Gender studies has generated numerous questions around “neutral” forms, such as the concept of “Self”. The aim of this analysis is to highlight how “neutral” forms are central to the reiteration of the binary model and the dominance of “man ”. Historically, man is the archetype, placing his supremacy as part of the natural order of things. Inserted into this model, many thinkers have considered the male as the transcendental gender, so, elevating the masculine as universal, a-sexed and decorporealised. In this way, man has convinced himself that he’s not conditioned by his masculinity and can speak for all humanity, becoming the logos through which he declines the rest. Man, therefore, has made himself “neutral” – both in the conceptual sense and in the grammatical structure (particularly of binary languages such as Italian) – by taking control of language. Through it, he orders and constitutes the world, developing dichotomies and signifying anatomical bodies. In this research, it is intended to work on language and the relationship between “neutral” and power, emphasizing how that relationship is central to the reproduction of the patriarchal model.

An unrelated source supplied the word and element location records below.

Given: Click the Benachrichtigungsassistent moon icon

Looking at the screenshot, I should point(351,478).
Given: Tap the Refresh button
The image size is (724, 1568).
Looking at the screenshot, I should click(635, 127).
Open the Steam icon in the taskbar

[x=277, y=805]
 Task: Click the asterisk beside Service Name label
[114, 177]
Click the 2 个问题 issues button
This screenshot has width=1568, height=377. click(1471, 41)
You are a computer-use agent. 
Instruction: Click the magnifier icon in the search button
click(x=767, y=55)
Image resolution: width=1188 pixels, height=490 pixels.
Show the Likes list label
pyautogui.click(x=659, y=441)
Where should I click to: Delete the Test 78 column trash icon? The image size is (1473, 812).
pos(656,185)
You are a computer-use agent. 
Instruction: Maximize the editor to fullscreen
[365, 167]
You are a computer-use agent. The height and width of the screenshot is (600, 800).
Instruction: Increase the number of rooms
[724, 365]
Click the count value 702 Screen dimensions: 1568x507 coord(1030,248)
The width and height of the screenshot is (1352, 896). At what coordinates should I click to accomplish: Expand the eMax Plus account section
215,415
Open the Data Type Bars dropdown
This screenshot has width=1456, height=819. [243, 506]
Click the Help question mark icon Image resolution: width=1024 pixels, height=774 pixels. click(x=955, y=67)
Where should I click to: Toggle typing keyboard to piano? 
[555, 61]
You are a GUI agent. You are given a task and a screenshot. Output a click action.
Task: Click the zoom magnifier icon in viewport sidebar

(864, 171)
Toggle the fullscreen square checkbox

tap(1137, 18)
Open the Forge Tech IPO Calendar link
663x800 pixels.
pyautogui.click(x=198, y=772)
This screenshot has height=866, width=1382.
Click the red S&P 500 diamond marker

Through a critical philosophical reflection, which sees a logical-linguistic and historical-processual methodological structure, the discourse of the I-neutral will be crossed, pointing out how that “neutral” is in truth male. The concluding goal will be to, through “fluid” visions, build the basis for a language that is truly neutral and ready to embrace multiplicity, without relations of domination; a language really inclusive and not a reiterator of the patriarchal model.